Selain Al Quran juga banyak sekali pesan yang kental dengan dimensi sosial dari Hadist Nabi Muhammad SAW, sebagai rujukan kedua paling otoritatif dalam Islam. Salah satunya adalah sabda Nabi yang mengatakan “Sebaik-baik manusia adalah manusia yang bermanfaat bagi manusia lain.” (HR. Thabrani dan Daruquthni).
Puasa Ramadhan
Tak terasa, ternyata kita sudah masuk di bulan suci Ramadhan. Bulan yang istimewa, bulan dimana Allah SWT memberi banyak kelipatan pahala sekaligus banyak memberikan kita pelajaran sosial.
Bulan puasa kenapa istimewa, karena di bulan puasa kita seperti masuk dalam alam, lingkungan baru.
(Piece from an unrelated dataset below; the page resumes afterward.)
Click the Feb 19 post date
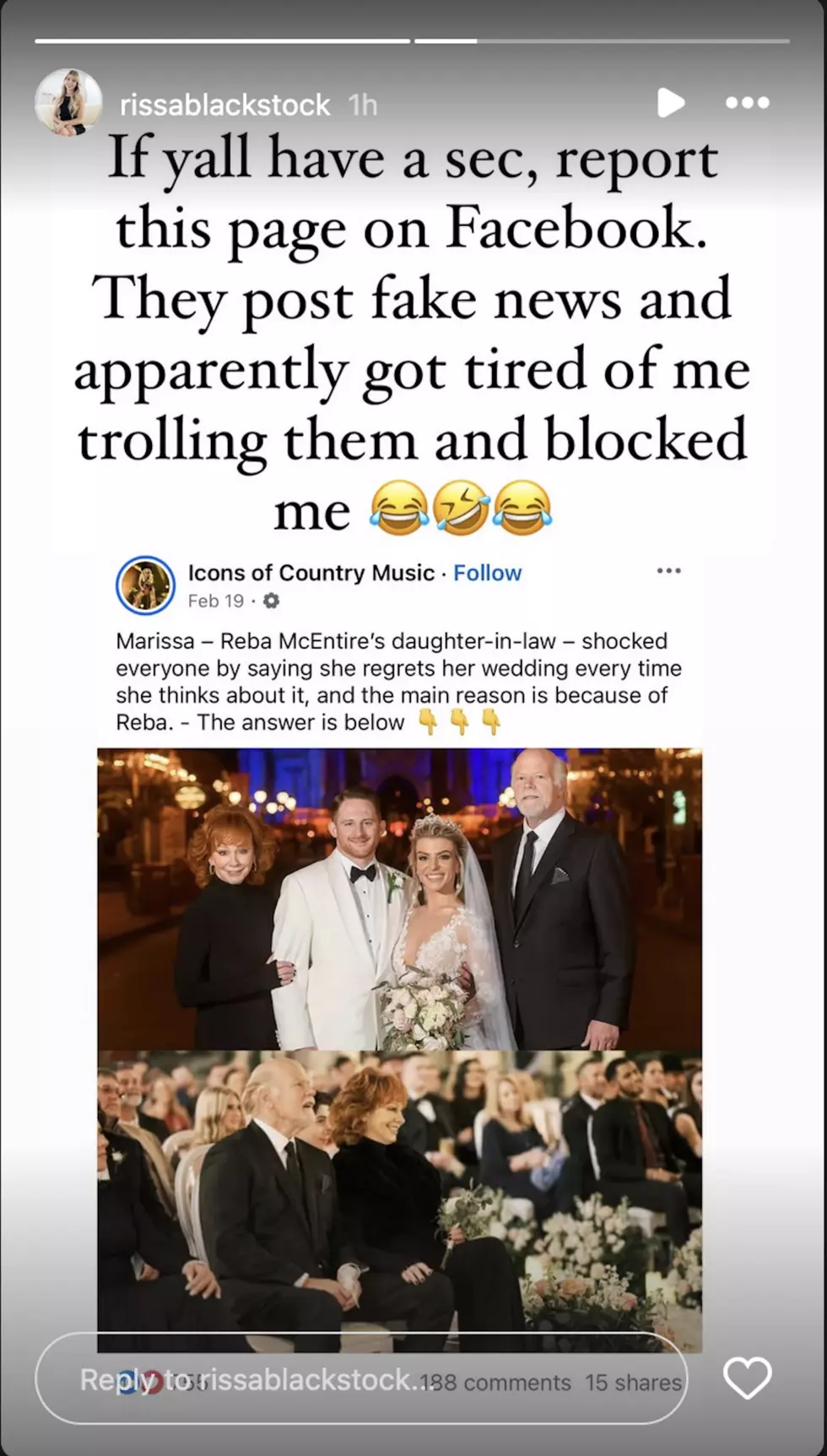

Yang sebelumnya diantara dari kita jarang ke masjid, biasanya di bulan yang penuh pelajaran ini kita lebih sering bertemu dengan tetangga di masjid tempat kita sholat berjamaah.
Yang biasanya kita bebas makan di siang hari, di bulan suci ini kita diwajibkan untuk menahan hawa nafsu sekaligus menahan lapar dari pagi sampai sore hari. Dan juga yang paling berkesan di bulan ini adalah ketika sore hari sambil menunggu waktu buka puasa, kita berkumpul bersama keluarga, teman, ataupun jamaah yang ada di dalam satu masjid. Sungguh kenikmatan yang luar biasa.
Berkaitan dengan dimensi sosial puasa Ramadhan sebenarnya sudah tergambar dari sedikit latar kondisi yang saya haturkan di atas. Dimana dengan puasa ini kita lebih sering berinteraksi dengan sesama secara sosial.
Lebih lanjut puasa mengajarkan kita untuk lebih berempati kepada sesama. Kita diajarkan untuk merasakan penderitaan orang yang berada di luar tembok megahnya rumah kita. Menerobos ke ruang-ruang sempit pemukiman kumuh, di bawah kolong jembatan, dan semua orang yang terhimpit oleh kekurangan segi sosial-ekonominya, yang mungkin setiap hari merasakan kelaparan. Disanalah salah satu urgensi puasa, sehingga kita bisa merasakan rasa lapar itu menumbuhkan rasa empati kita terhadap sesama-sama.
Setelah timbul rasa empati dalam diri kita, seharusnya juga dibarengi dengan simpati sebagai manifestasi dimensi sosial yang tumbuh dari menjalankan puasa. Berbagi atas limpahan rizki yang sudah kita dapatkan kepada mereka yang masih kekurangan dan mungkin belum tersentuh oleh negara.
Hal seperti itu ada dalam anjuran Nabi Muhammad SAW. Beliau memberitahukan bahwa orang yang memberi makanan untuk berbuka kepada saudaranya yang sedang berpuasa, akan diberi pahala sebagaimana ia mengerjakan puasa itu sendiri.
Maka dari itu di bulan suci Ramadhan tidak hanya untuk memperbanyak zikir di dalam masjid, mengkhatamkan Al Quran berkali-kali, namun lupa akan penderitaan orang di luar sana. Puasa Ramdhan diakhiri dengan kewajiban untuk membayar zakat. Hal itu adalah rambu-rambu dari Allah SWT, bahwa untuk bisa mendapatkan RidhoNya, manusia harus melewati dua cara.
Mendekatkan diri personal dengan menjalankan kewajiban beribadah dan juga menjalankan kewajiban sosial kepada sesama. Dengan begitu, maka benar-benar termanifestasikan apa yang disebut dengan khalifah fil ardh yang bisa membawa amanah tuhan Allah SWT ke muka bumi dalam bingkai spirit rahmatan lil alamin.